In this deep dive, you'll discover how PanSalut's minimalist masterpiece achieves its impossible performance, explore its powerful feature set, and get a complete deployment guide with real code examples. Whether you're a seasoned DevOps engineer or a privacy-conscious family looking to escape Big Tech's shopping apps, Koffan proves that less is exponentially more.
What is Koffan?
Koffan is a free, open-source shopping list application engineered for couples, families, and shared households who refuse to sacrifice their data privacy or server resources. Created by developer PanSalut, this isn't another Electron monstrosity or memory-hungry Node.js app—it's a purpose-built solution that prioritizes speed, simplicity, and sovereignty.
The project emerged from genuine frustration. PanSalut needed a collaborative grocery list for his family but found existing solutions either too complex, too resource-intensive, or too invasive. His first attempt using Next.js consumed hundreds of megabytes of RAM—unacceptable for a server running multiple services. The breakthrough came when he rewrote the entire application in Go 1.21 with the Fiber framework, slashing memory usage to an almost unbelievable ~2.5 MB.
This architectural decision transformed Koffan from a simple side project into a technical statement. At a time when developers accept bloat as inevitable, Koffan demonstrates what's possible when you choose the right tool for the job. The app has gained significant traction in the self-hosting community, trending on GitHub for its radical efficiency and practical design philosophy.

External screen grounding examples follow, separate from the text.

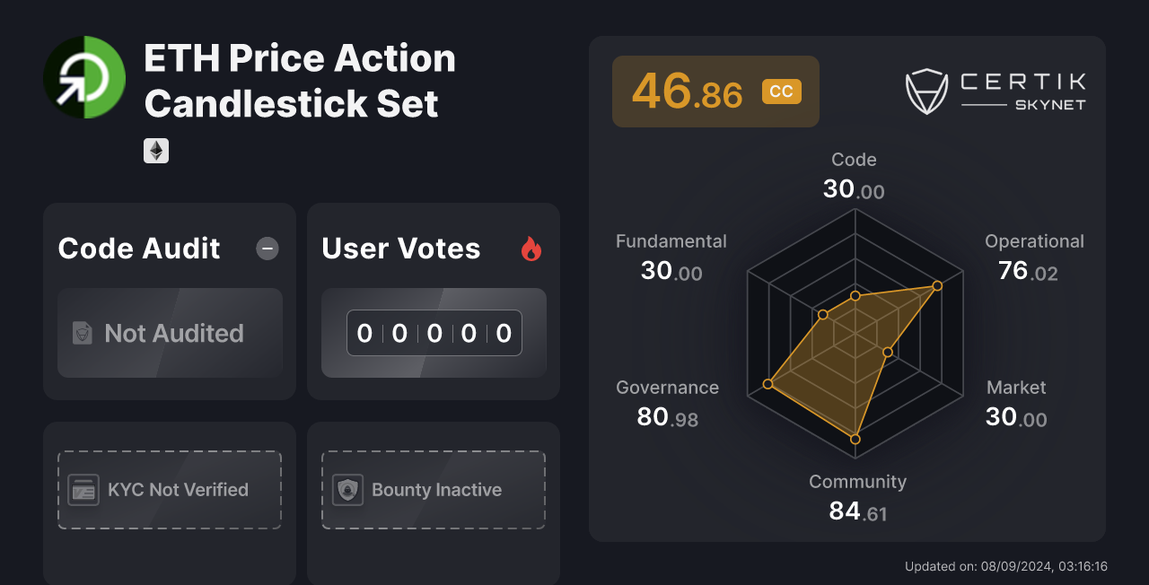The image size is (1149, 585).
Task: Open the CertiK Skynet logo
Action: point(996,91)
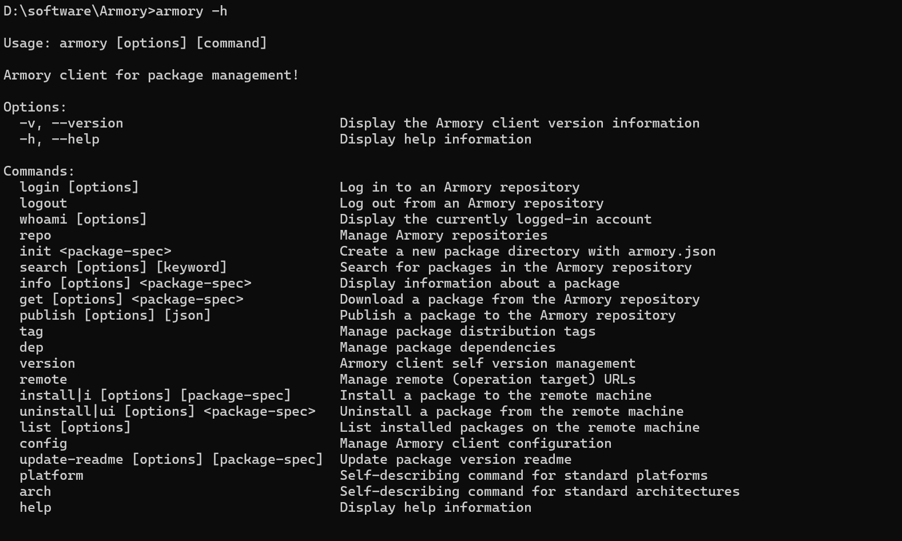Click the '-h, --help' option text
This screenshot has height=541, width=902.
tap(59, 140)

Beyond its performance, Koffan delivers a polished user experience. It features real-time WebSocket synchronization, progressive web app capabilities, offline-first design, and multi-language support—all while maintaining a tiny 16MB disk footprint. The SQLite database ensures zero-configuration setup, and the HTMX + Alpine.js + Tailwind CSS frontend stack provides modern interactivity without the JavaScript framework bloat.
Key Features That Redefine Lightweight Excellence
Ultra-Minimal Resource Footprint The headline feature is undeniable: ~2.5 MB RAM usage. This isn't achieved through cheap tricks but through deliberate technology choices. Go's compiled nature eliminates runtime overhead, while Fiber's lightning-fast HTTP handling ensures minimal memory allocation per request. The entire application binary is a single, self-contained executable—no interpreter, no virtual machine, no dependency hell.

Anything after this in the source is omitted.